In 2015, he ran a campaign on Aarushi Talwar's murder on Times Now that effectively called her parents murderers. When the court acquitted the Talwars two years later, Goswami held a 45-minute debate with constant insinuations and zero care for balance or journalistic enquiry.

Last year, his channel lied about the identity of the Jamia shooter. And during the citizenship law protests, Goswami described Shaheen Bagh as a "useful epicentre of an anti-Hindu, anti-India, money-guzzling, opportunistic and entirely political movement".

And yet, on Tuesday, Republic accused the Indian Express of acting “as a judge, jury and executioner” who breached “all journalistic ethics”. Express's crime? Quoting from a police chargesheet with details and statements from both sides of a case except, of course, the case was about Goswami himself.

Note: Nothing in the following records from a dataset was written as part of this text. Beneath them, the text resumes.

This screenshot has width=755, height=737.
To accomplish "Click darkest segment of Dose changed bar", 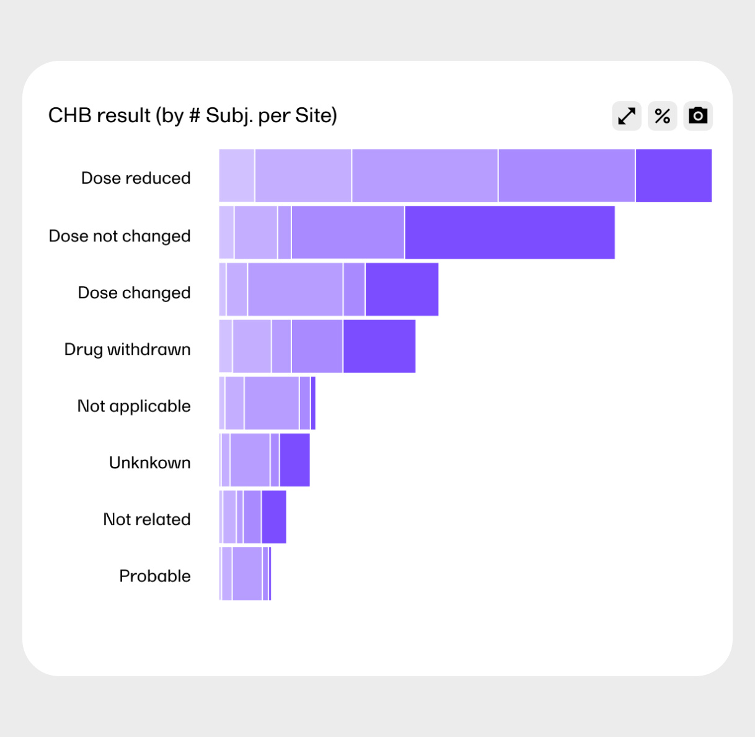I will pos(402,289).
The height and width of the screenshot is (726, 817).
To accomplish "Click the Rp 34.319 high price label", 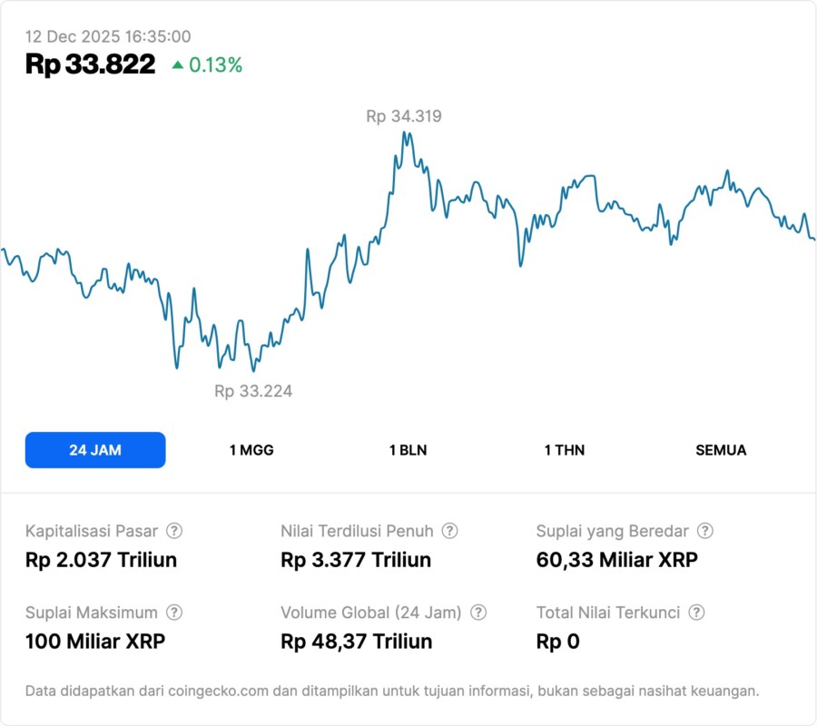I will [404, 116].
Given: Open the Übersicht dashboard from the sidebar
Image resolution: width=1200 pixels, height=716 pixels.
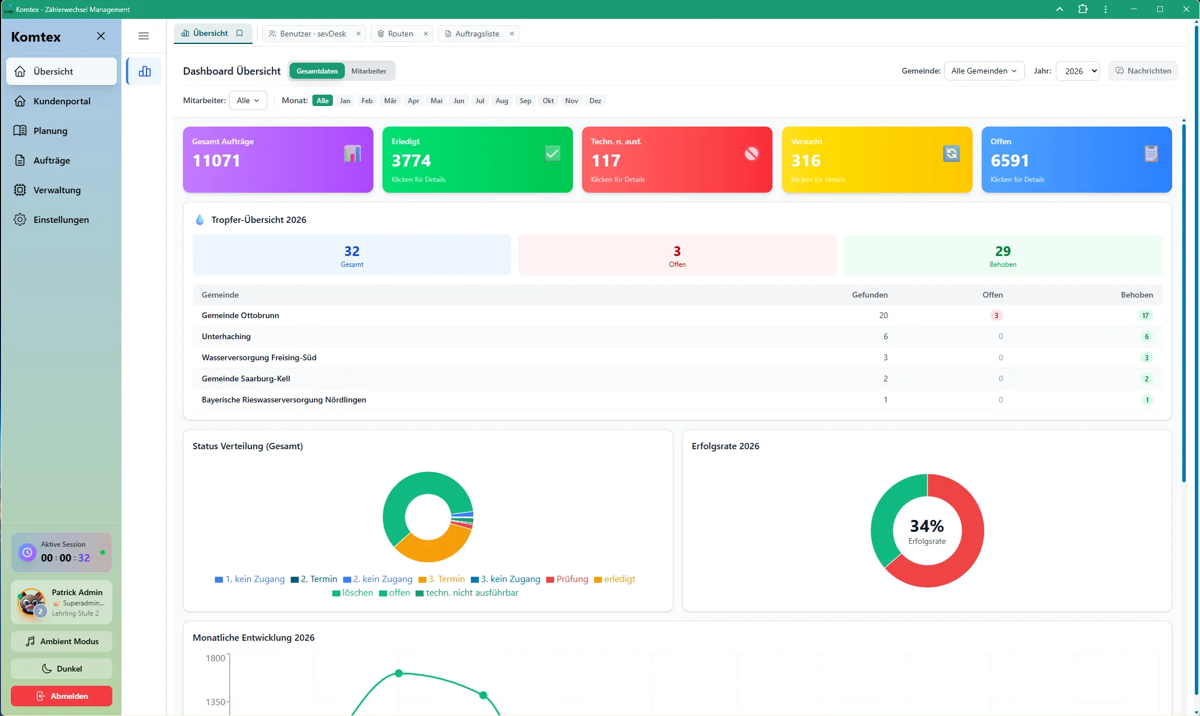Looking at the screenshot, I should tap(54, 71).
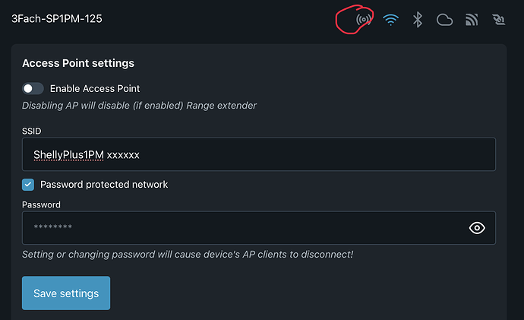The image size is (524, 320).
Task: Click the Range extender note text
Action: tap(139, 105)
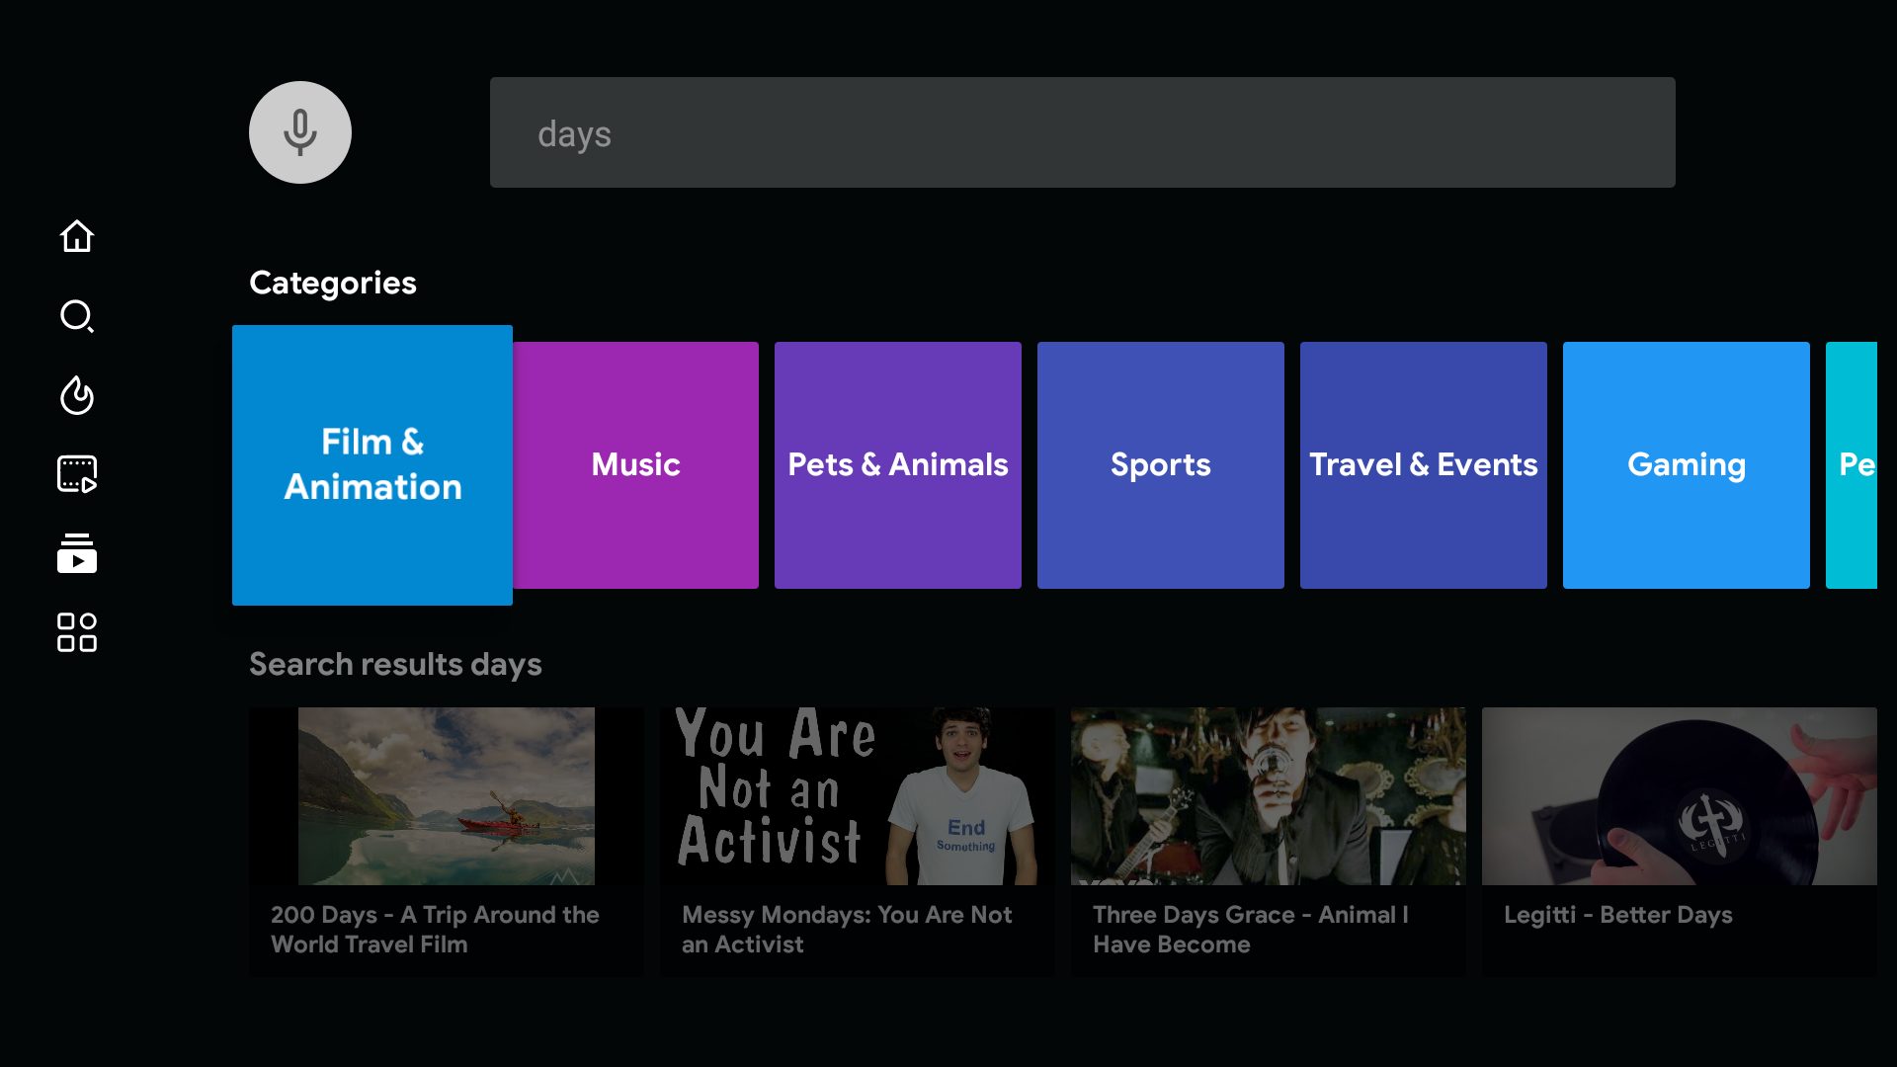Click the Home icon in the sidebar
This screenshot has height=1067, width=1897.
tap(76, 237)
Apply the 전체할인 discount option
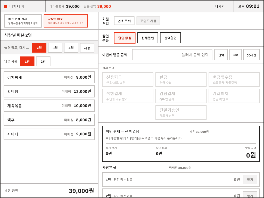Viewport: 264px width, 198px height. (148, 38)
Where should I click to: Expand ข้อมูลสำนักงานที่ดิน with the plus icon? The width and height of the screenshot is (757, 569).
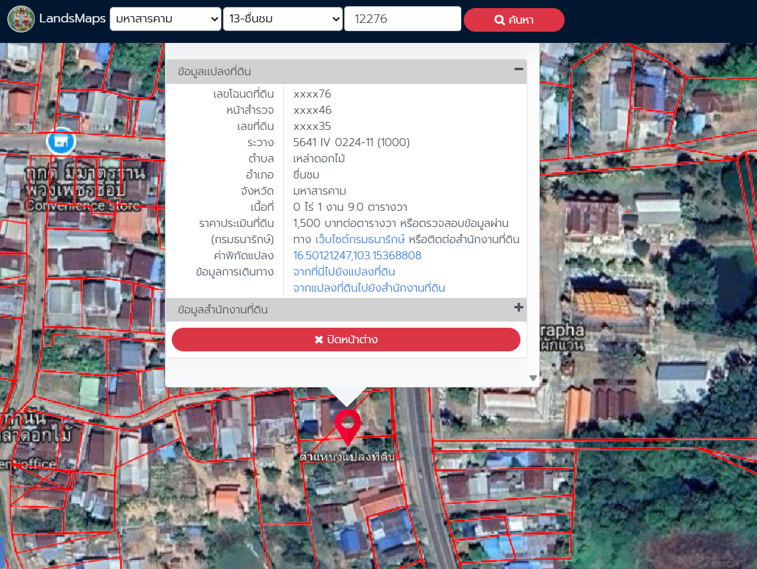click(x=518, y=308)
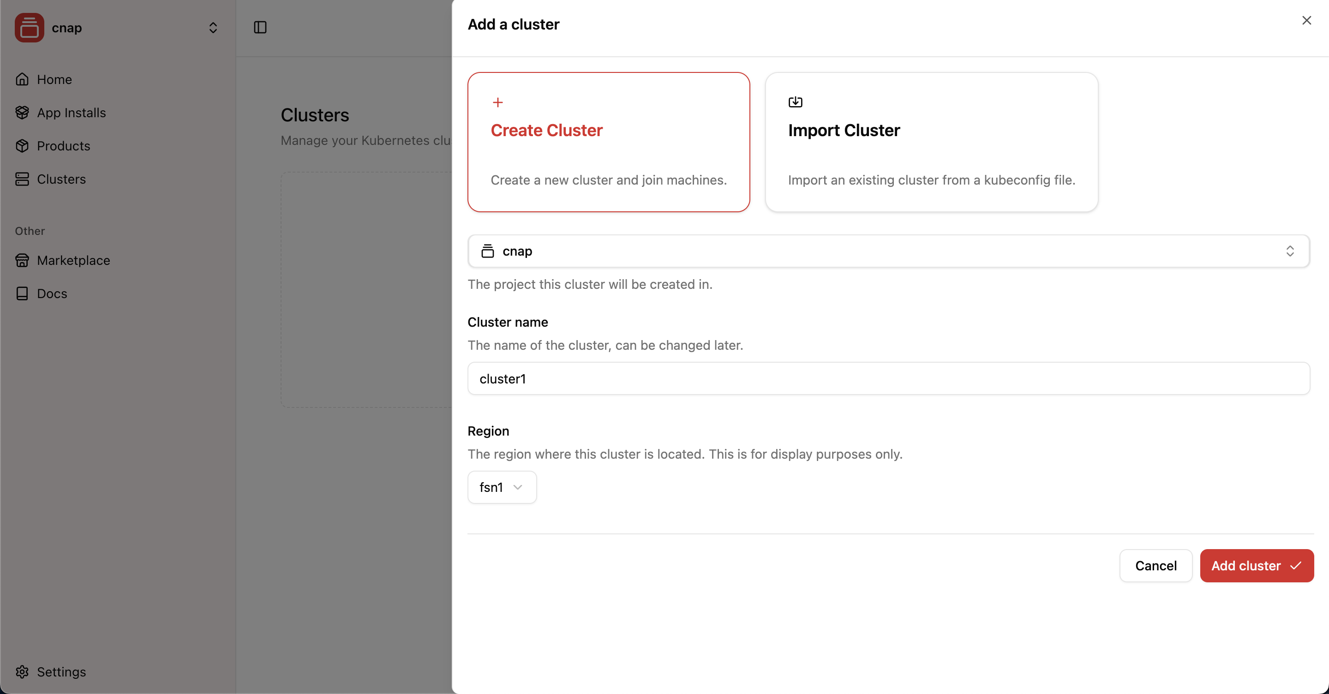Expand the cnap workspace switcher
This screenshot has height=694, width=1329.
tap(213, 27)
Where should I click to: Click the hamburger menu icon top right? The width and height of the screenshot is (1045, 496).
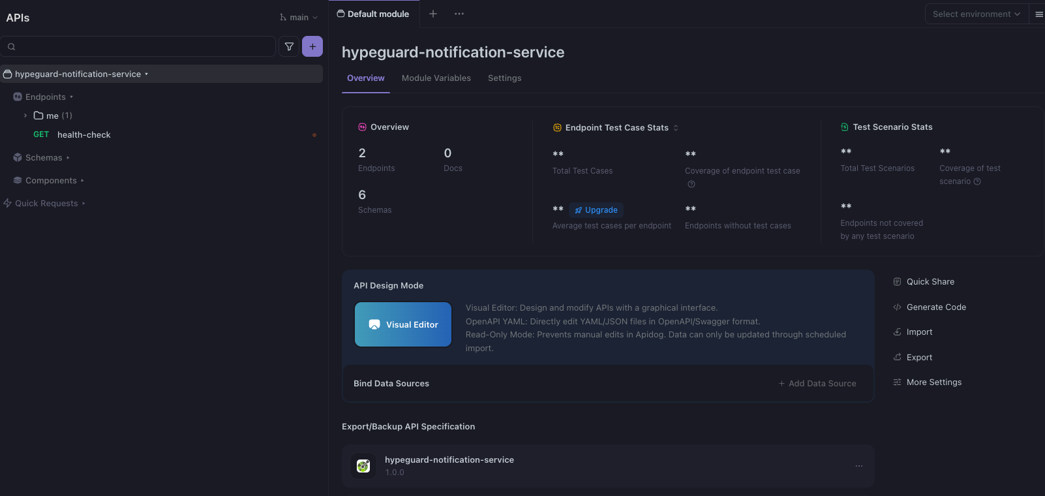click(1039, 14)
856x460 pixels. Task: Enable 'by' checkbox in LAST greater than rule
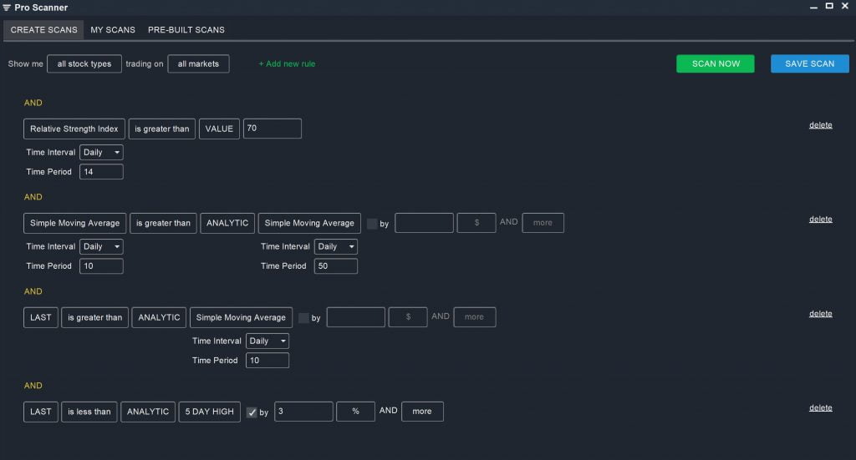tap(303, 318)
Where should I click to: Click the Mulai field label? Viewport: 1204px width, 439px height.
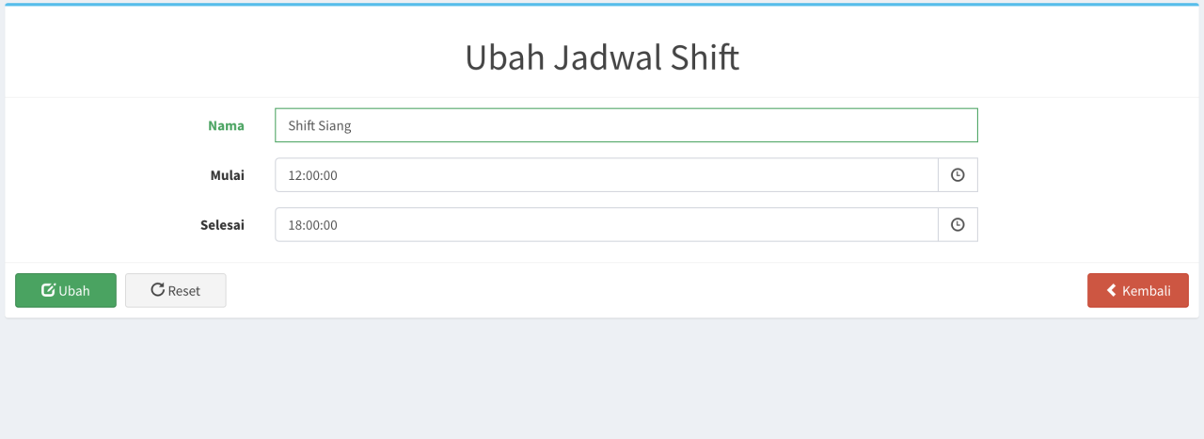point(227,175)
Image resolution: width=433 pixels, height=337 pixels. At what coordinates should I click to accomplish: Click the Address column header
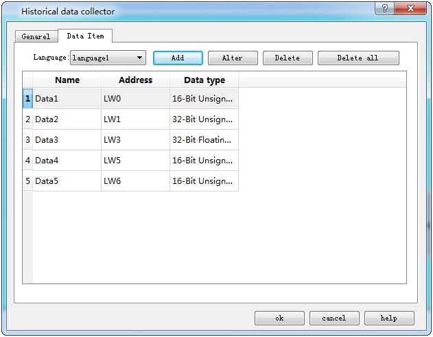pos(135,80)
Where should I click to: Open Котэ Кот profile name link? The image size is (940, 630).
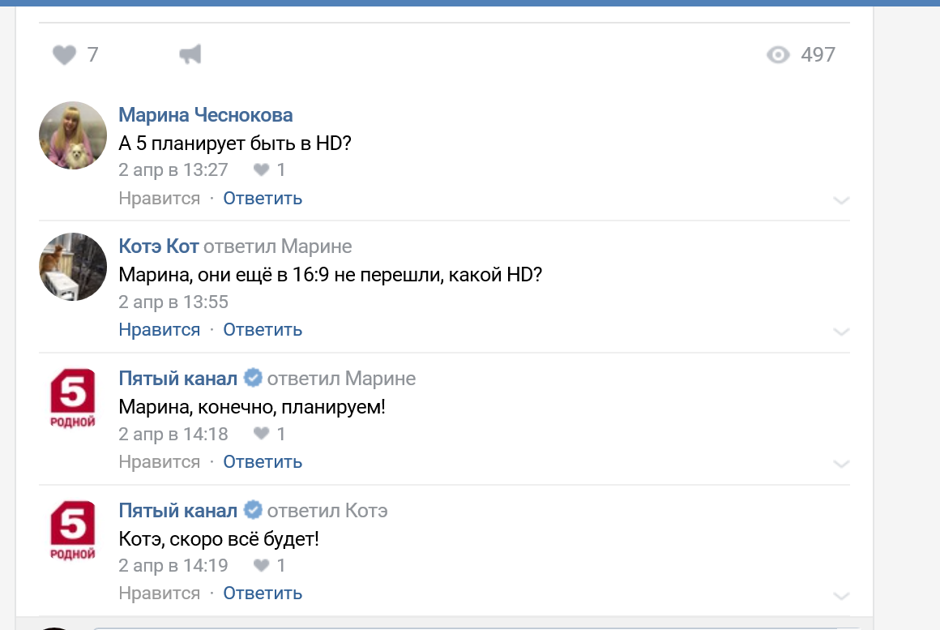[159, 246]
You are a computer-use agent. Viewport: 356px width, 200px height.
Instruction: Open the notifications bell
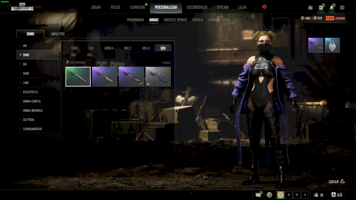(x=332, y=8)
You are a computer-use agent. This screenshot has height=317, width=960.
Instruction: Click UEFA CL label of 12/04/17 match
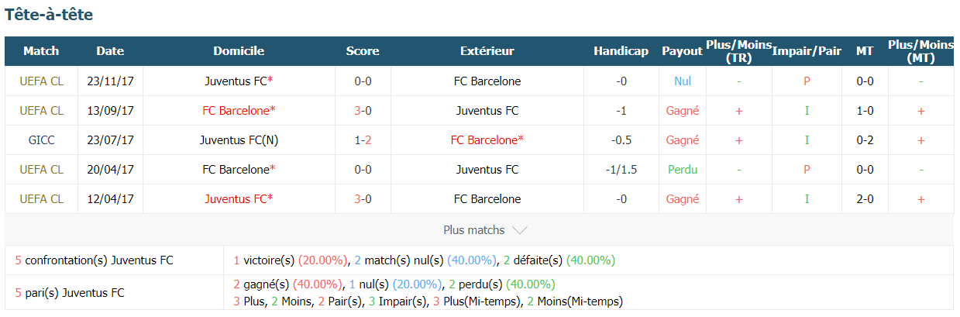click(x=41, y=199)
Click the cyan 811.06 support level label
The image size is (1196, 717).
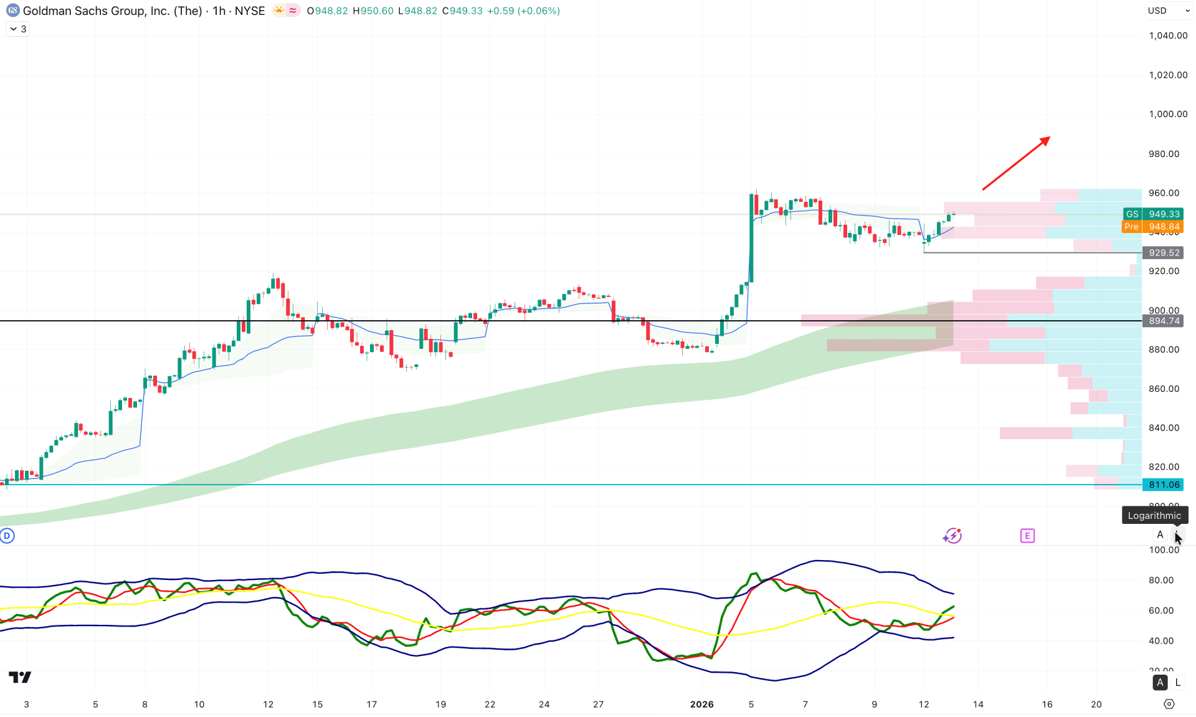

And so, Republic served Express a legal notice

The report in question, published on January 25, was on how former BARC CEO Partho Dasgupta had submitted a statement to the Mumbai police. The handwritten statement purportedly said that Republic chief Arnab Goswami had paid Goswami to "manipulate ratings in favour of the news channel".

The report was headlined "Arnab Goswami paid me $12,000 and Rs 40 lakh to fix ratings: Partho Dasgupta".

In its legal notice, Republic called the report a part of a "part of a severely prejudicial campaign engineered and implemented by the Indian Express aimed at attempting to irreparably destroy their reputation as well as the reputation of the Republic Media Network". Specifically, the notice also called the headline "squarely deliberate and mischievous".

The notice also claimed that Dasgupta's statement had been obtained by the police "under coercion and duress" and was "inadmissible by law".

The notice ignored the fact that the strapline of the Express report quoted Dasgupta's lawyer as saying the "handwritten statement has no evidentiary value". All the quotes in the Express piece were attributed to the Mumbai police's supplementary chargesheet. Express had also included Republic's statement in the report.

Dasgupta, who is currently in jail, was arrested in December as part of the TRP scam. Earlier this month, the police made public hundreds of pages of purported WhatsApp conversations between Goswami and Dasgupta, showing Goswami and Dasgupta discussing politicians, journalists, news networks, and the TRP system.